**Text section:**
____________

Up on Whiskey Creek

How three rural steakhouses have weathered the recession.

A two-lane country road shouldn't lead to a sous vide roast chicken.

When urban eaters turn their tailpipes toward the big city and set out in search of a nice dinner, they're not chasing the esoteric ingredients and sophisticated techniques that flourish when a zip code's blessed with a chef surplus. They're looking for service untainted by city cynicism and food that could conceivably satisfy someone whose work involves heavy lifting and metal tools. And at a number of roadhouses around Puget Sound, they'll find what they're seeking in the form of servers hired during the Carter administration, double martinis on special, and thick sirloin steaks that always come with a house salad and buttery rolls.

What they're unlikely to find are long waits, as the recession's been unrelentingly tough on the region's rural steakhouses.

"I'm 61 years old, and this is the worst I've ever seen in my entire life," says Pat Ziarnik, owner of Whiskey Creek Steakhouse in Keyport, a restaurant that used to effortlessly fill every ladder-back log chair in its rustic dining room. "That was before the economic slide," Ziarnik says of that woebegone period of prosperity. "It's not that way anymore."

But while steak knives and prime-rib heat lamps have become staples of repossessed restaurant auctions, a trio of small-town steak and seafood houses—each of which can claim at least a half-century of history—is holding on. Their stories are here, but their charms are out there: All three are located about 75 miles from downtown Seattle. And lo and behold, it's the perfect season for a beef road trip.

____________

**Supplied information:**

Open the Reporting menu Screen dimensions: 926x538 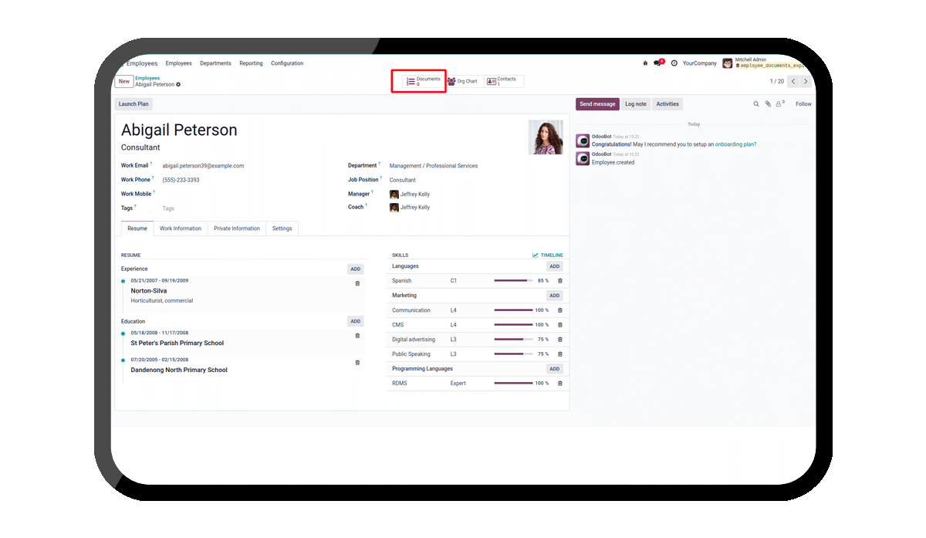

____________

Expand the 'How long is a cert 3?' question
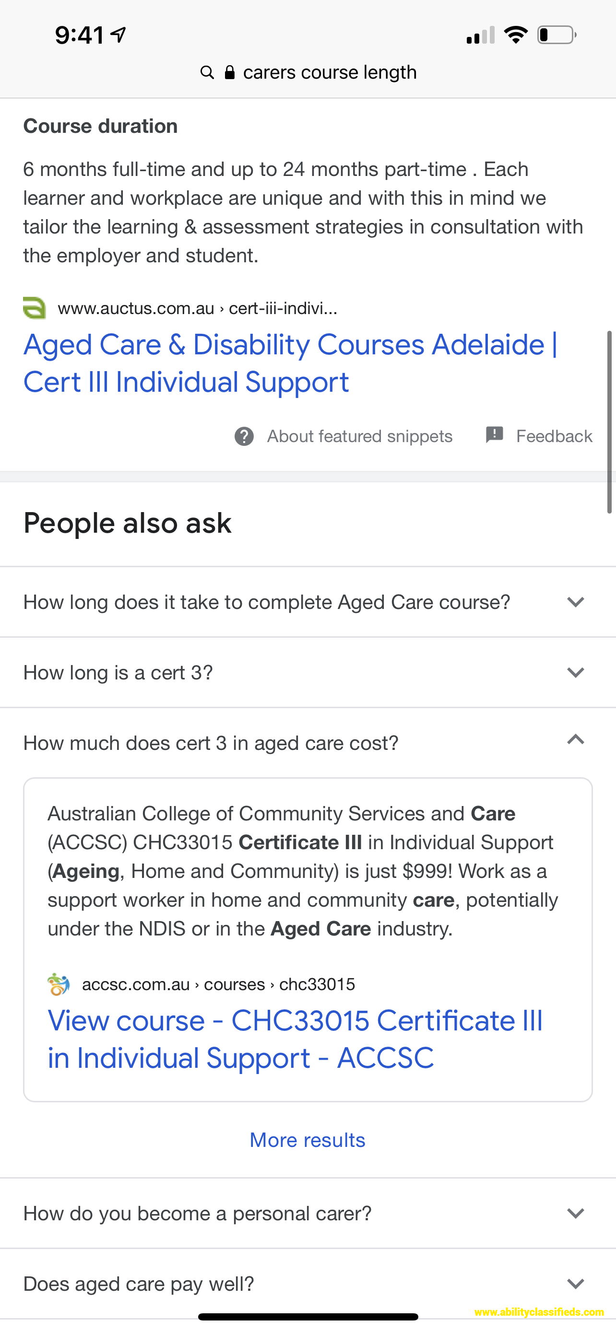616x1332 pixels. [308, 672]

____________

**Problems to work on:**
- 1) Answer these from the steakhouse article, marking each answer (a), (b) or (c) to match:
(a) Who owns Whiskey Creek Steakhouse, and in what town is it?
(b) What do the thick sirloin steaks at the roadhouses always come with?
(c) About how far from downtown Seattle are the three steakhouses located?
- 2) Reproduce the steakhouse article word for word from "A two-lane country" to "and buttery rolls.".

**Task-by-task answers:**
- 1)
(a) Pat Ziarnik owns it, and it is in Keyport.
(b) A house salad and buttery rolls.
(c) About 75 miles.

- 2)
A two-lane country road shouldn't lead to a sous vide roast chicken.

When urban eaters turn their tailpipes toward the big city and set out in search of a nice dinner, they're not chasing the esoteric ingredients and sophisticated techniques that flourish when a zip code's blessed with a chef surplus. They're looking for service untainted by city cynicism and food that could conceivably satisfy someone whose work involves heavy lifting and metal tools. And at a number of roadhouses around Puget Sound, they'll find what they're seeking in the form of servers hired during the Carter administration, double martinis on special, and thick sirloin steaks that always come with a house salad and buttery rolls.